No que respeita à quantificação, o artigo 944 do Código Civil nos informa que, como regra, a indenização mede-se pela extensão do prejuízo causado. Sabe-se que, quanto ao dano moral, inexistem critérios objetivos nesse mister, tendo a praxe jurisdicional e doutrinária se balizado em elementos como a condição econômica da vítima e do ofensor, buscando ainda uma finalidade pedagógica na medida, capaz de evitar a reiteração da conduta socialmente lesiva.

A reparação do dano moral deve ser proporcional à intensidade da dor, que, a seu turno, diz com a importância da lesão para quem a sofreu.
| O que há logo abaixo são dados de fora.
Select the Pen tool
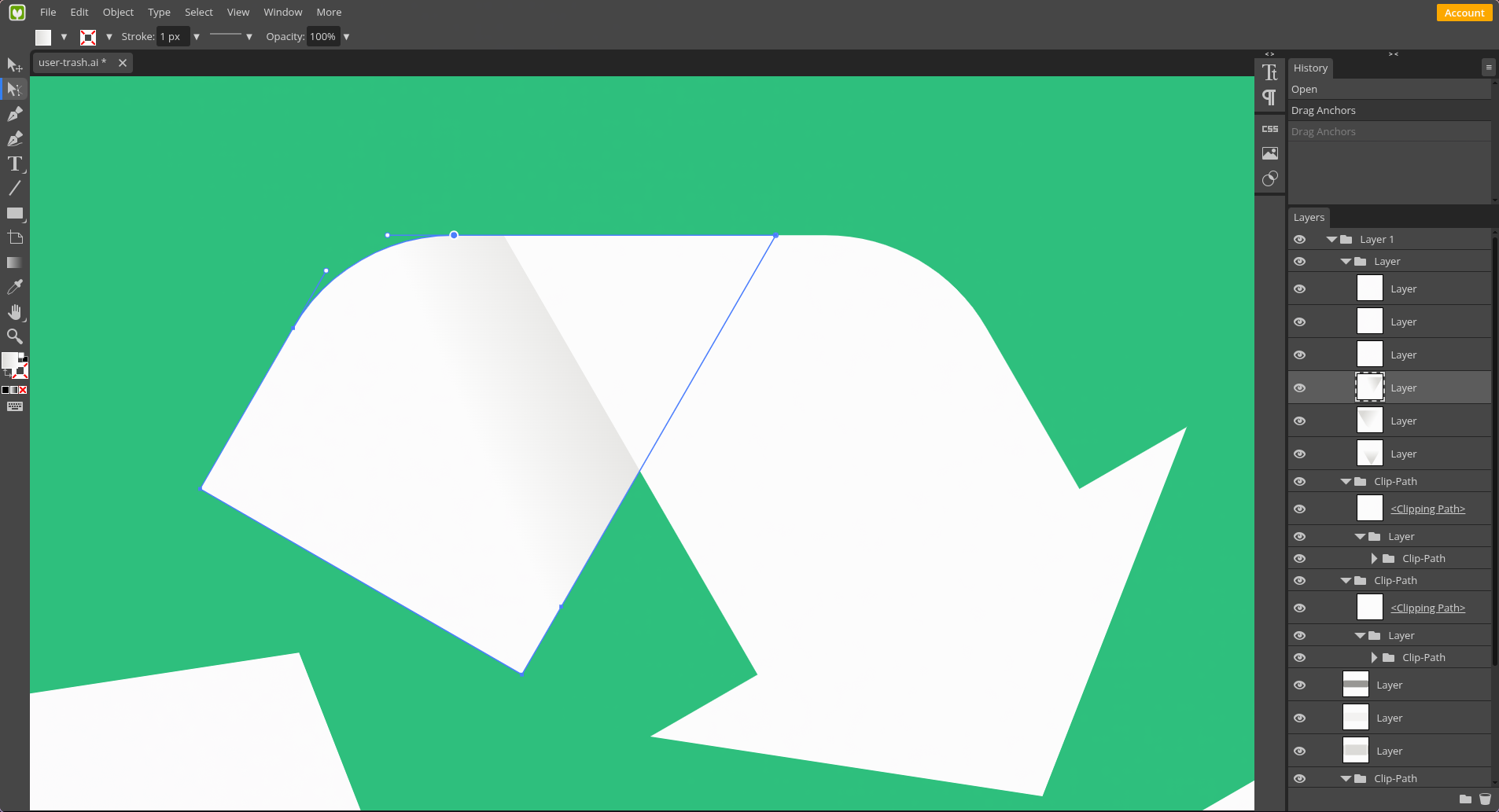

Não se pode perder de vista, porém, que à satisfação compensatória soma-se também o sentido punitivo da indenização, de maneira que assume especial relevo na fixação do quantum indenizatório a situação econômica do causador do dano.
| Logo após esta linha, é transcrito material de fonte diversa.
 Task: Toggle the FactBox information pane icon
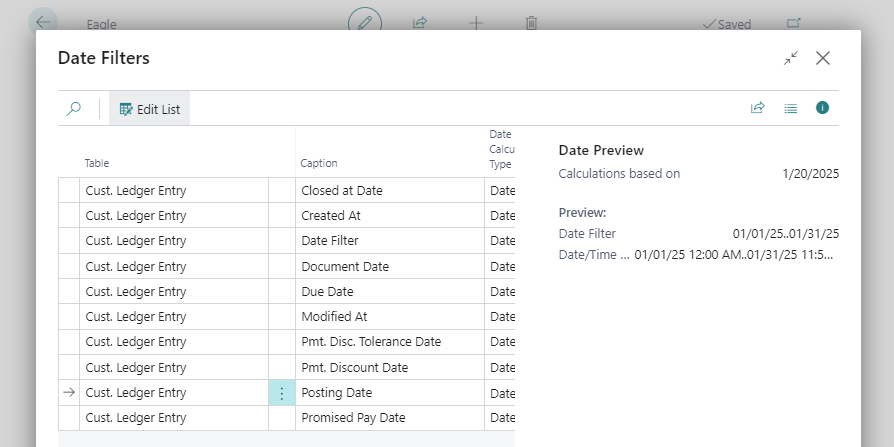pyautogui.click(x=822, y=108)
Neste ínterim, o montante de R$ 10.000,00 (dez mil reais), fixado pelo juízo de origem se afigura adequado.

Outrossim, também se mostra acertada a incidência dos encargos legais determinada pela sentença: i) correção monetária, pelos índices da CGJMG, desde a data da publicação da sentença; ii) juros de mora, de 1% ao mês, desde a data do evento danoso, tal qual estabelecido pelo enunciado 54, da sumula da jurisprudência do STJ, que estabelece, em caso de dano extracontratual, tal qual o dano moral no caso, a data do evento danoso como sendo o termo inicial dos juros moratórios.

CONCLUSÃO.

Mediante tais considerações DOU PARCIAL PROVIMENTO AO RECURSO PARA determinar que as partes retornem ao status quo ante, com o reconhecimento de um crédito em favor da instituição financeira ré do montante efetivamente creditado em favor da parte autora, ainda que para quitar débitos anteriores, conforme apurado e liquidação da sentença, que considere a correção monetária, pelos índices da CGJMG, desde a data da contratação.
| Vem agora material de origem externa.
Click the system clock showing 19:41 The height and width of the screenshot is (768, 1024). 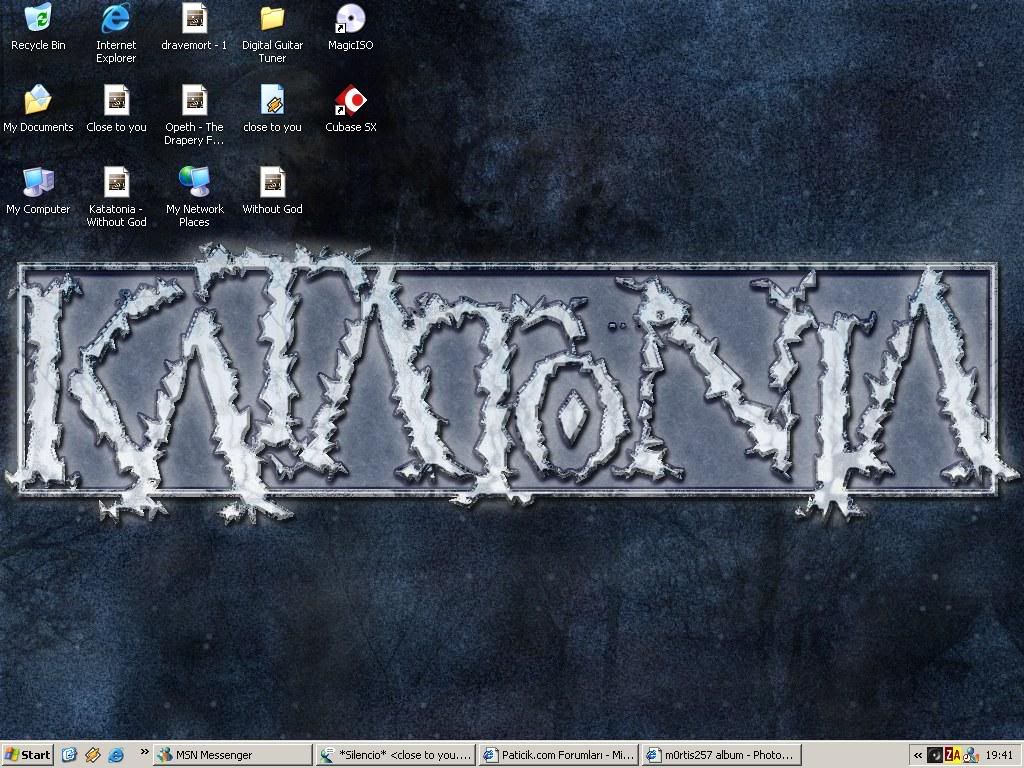pos(999,755)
Custas recursais e honorários advocatícios sucumbenciais recursais fixados em 10% sobre a condenação na proporção de 50% para cada uma das partes.

















DES. JOSÉ MARCOS RODRIGUES VIEIRA - De acordo com o (a) Relator (a).

DES. PEDRO ALEIXO - De acordo com o (a) Relator (a).



SÚMULA:"DERAM PARCIAL PROVIMENTO AO RECURSO."